Vol. 1 - L’espace mental du lien

Le par­cours d’analyse que je pro­pose se base pour l’essentiel sur des maté­riaux issus de pro­verbes, de dic­tons, de maximes, d’adages, de devi­nettes et de chants popu­laires, en somme des savoirs lan­ga­giers, donc cog­ni­tifs, du peuple pour conduire à l’interprétation anthro­po­lo­gique du savoir natio­nal viet­na­mien. Certains cher­cheurs objec­te­ront que ces maté­riaux ne répondent peut-être pas aux normes (nobles) aca­dé­miques ou uni­ver­si­taires.

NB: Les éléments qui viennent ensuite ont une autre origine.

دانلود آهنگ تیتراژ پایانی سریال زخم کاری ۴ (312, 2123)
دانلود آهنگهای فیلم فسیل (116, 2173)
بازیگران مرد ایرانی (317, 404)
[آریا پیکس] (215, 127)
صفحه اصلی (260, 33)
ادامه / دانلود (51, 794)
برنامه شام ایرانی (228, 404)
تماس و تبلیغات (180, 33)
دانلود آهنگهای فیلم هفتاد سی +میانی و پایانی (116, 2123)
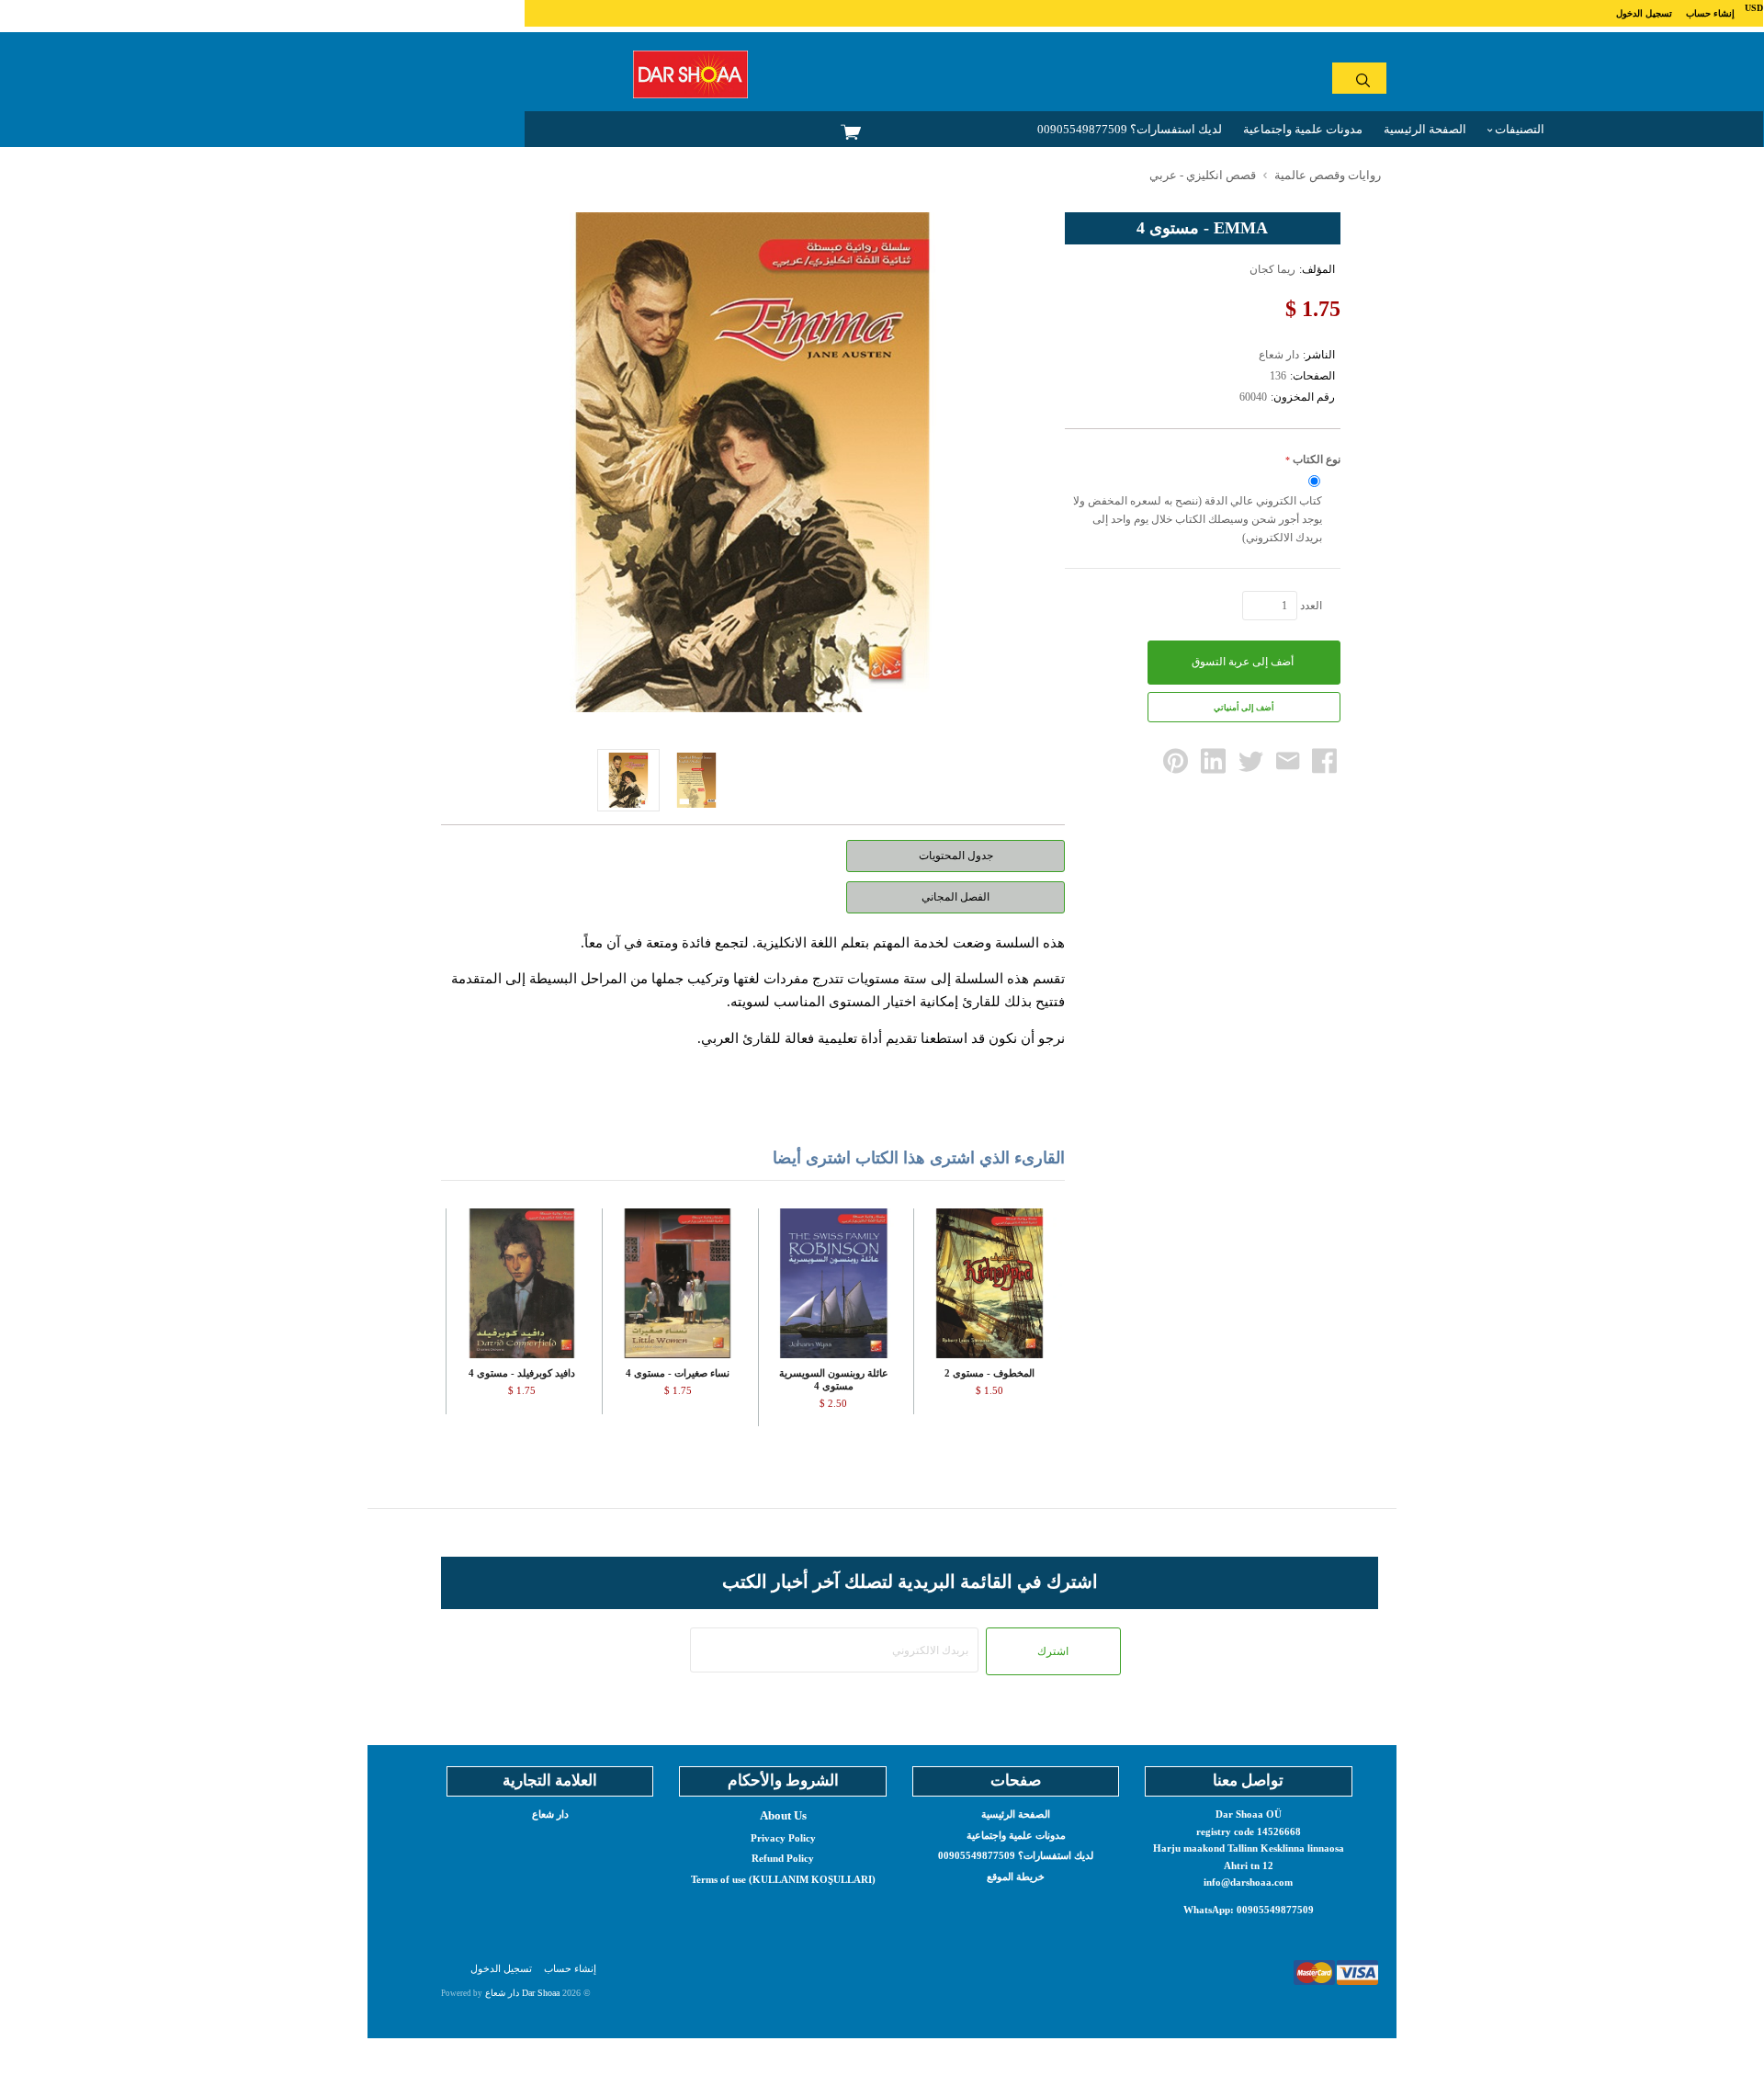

Je reste pour­tant per­sua­dé du contraire. Ce monde cog­ni­tif popu­laire a sa propre grâce, c’est à l’anthropologue d’en décou­vrir la logique, le méca­nisme en livrant – plus que des preuves – le sens sin­gu­lier de cette « noblesse popu­laire ». Par exemple, ce chant popu­laire qui évoque le sort injuste et tra­gique des femmes, dont la vie est confiée au hasard, dans cet uni­vers cultu­rel viet­na­mien domi­né par les hommes : Mon corps de femme comme un puits au car­re­four des che­mins le sage s’y lave le visage, le vul­gaire s’y lave les pieds. Or, entre le sage (le savant) et le vul­gaire (le médiocre), le choix se trouve non seule­ment dans les atti­tudes mais sur­tout dans les apti­tudes, l’intelligence du juge­ment de l’un déci­de­ra de l’issue (heu­reuse) du kar­ma de l’autre. Métaphoriquement ou réel­le­ment, cet exemple jus­ti­fie à sa façon le choix des outils et du cadre d’analyse de cet ouvrage. De sur­croît, ces maté­riaux popu­laires ont mon­tré leur effi­ca­ci­té tout au long de l’histoire du Vietnam. Toujours à la hau­teur de la culture dite savante, le savoir véhi­cu­lé par les pro­verbes a ins­pi­ré par ses hau­teurs de vue les oeuvres majeures des let­trés-sages et plus récem­ment celles des artistes natio­naux. Leur inté­rêt et leur admi­ra­tion pour ce savoir popu­laire dont ils louent l’intelligence sont mani­festes dans leur créa­tion où on retrouve des jeux dis­cur­sifs com­plexes, des finesses d’analyses étran­ge­ment argu­men­tés qui s’enracinent dans les pro­fon­deurs de ce monde cog­ni­tif encore trop peu explo­ré. Car l’intelligence de la culture savante sait aus­si se repo­ser en paix sur le socle du savoir popu­laire, la déli­ca­tesse de l’enseignement le plus sage se cache sou­vent dans les chants du peuple.